Automatic evaluation of derivatives: Algorithmic differentiation (AD) appeared around 60 years ago (Beda et al. (1959) ; Wengert (1964) ), and has been since then constantly developed and used in many contexts, see Griewank et al. (1989) ; Griewank and Walther (2008) for a thorough discussion. Today, it is at the core of modern learning architectures (Rumelhart et al., 1986; LeCun et al., 2015; Baydin et al., 2018) , to the point that training a neural network (NN) is ultimately a way to combine the outputs of AD. There are many practical and theoretical developments available nowadays: flexible and efficient numerical libraries (Abadi et al., 2016; Paszke et al., 2019; Bradbury et al., 2018) , an implicit differentiation theory (Griewank and Faure, 2003; Griewank and Walther, 2008) and its extensions (Agrawal et al., 2019; Bai et al., 2019; Bolte et al., 2021; Blondel et al., 2021) , the adjoint method (Farrell et al., 2013; Pearlmutter, 1995; Plessix, 2006) with application to neural ODEs (Chen et al., 2018) , "piggyback" style differentiation of optimization algorithms (Griewank and Faure, 2003; Mehmood and Ochs, 2020; Bertrand et al., 2020; Lorraine et al., 2020) , or differentiation of conjugate gradient algorithms (Gratton et al., 2014) . Backward algorithmic differentiation, or backpropagation, plays a particular role when smooth optimization tasks are at stake, as it evaluates the gradient of a function with a cost proportional to that of function evaluations, independently of dimension.

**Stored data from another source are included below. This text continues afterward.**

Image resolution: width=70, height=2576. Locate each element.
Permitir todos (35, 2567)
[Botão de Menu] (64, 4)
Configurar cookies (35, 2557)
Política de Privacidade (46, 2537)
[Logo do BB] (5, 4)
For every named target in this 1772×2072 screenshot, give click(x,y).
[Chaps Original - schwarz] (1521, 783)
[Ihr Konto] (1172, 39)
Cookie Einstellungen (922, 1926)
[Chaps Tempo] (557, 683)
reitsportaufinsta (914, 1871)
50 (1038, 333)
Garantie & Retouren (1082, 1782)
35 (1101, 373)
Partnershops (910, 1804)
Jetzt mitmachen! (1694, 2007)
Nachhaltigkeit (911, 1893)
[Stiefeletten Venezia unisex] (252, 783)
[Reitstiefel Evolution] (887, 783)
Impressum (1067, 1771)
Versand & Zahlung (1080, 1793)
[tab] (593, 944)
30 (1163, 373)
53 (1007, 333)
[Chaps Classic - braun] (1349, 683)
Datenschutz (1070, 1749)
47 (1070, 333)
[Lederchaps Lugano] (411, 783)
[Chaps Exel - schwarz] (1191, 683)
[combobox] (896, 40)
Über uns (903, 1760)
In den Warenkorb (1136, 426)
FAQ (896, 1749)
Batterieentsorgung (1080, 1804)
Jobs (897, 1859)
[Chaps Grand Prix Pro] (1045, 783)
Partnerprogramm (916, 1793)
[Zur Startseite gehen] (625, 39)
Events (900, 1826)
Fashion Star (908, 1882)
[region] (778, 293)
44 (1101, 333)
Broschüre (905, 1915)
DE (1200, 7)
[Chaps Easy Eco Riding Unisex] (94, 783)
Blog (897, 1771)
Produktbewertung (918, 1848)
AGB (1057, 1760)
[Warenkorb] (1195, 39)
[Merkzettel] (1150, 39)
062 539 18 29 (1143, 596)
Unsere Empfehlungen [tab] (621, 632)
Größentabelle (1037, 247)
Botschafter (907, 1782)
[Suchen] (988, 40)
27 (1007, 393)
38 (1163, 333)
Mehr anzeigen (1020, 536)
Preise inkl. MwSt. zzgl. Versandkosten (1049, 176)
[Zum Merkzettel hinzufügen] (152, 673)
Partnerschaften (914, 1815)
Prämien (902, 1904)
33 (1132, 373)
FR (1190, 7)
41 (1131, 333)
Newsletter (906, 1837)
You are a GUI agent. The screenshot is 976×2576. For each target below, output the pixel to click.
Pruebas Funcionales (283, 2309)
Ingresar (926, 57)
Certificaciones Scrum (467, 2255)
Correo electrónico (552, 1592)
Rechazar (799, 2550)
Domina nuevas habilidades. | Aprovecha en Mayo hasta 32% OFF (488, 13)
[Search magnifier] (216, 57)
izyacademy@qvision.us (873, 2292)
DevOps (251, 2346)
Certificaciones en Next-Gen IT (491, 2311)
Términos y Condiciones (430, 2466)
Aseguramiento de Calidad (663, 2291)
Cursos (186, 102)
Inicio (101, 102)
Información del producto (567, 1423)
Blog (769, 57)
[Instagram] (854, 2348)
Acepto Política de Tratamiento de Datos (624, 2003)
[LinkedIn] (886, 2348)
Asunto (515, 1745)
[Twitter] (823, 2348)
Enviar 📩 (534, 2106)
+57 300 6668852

This property, called the cheap gradient principle (Wolfe, 1982; Griewank and Walther, 2008) , is at the root of the machine learning libraries revolution. According to the key complexity theory version of this result due to Baur and Strassen (1983) , arithmetic complexity of the evaluation of the derivative of a rational function is at most 5 times the complexity of function evaluation. Extensions exist for smooth differentiable functions Baur and Strassen (1983) ; Griewank and Walther (2008) but standard computational practice of AD consists of little known about the nonsmooth case.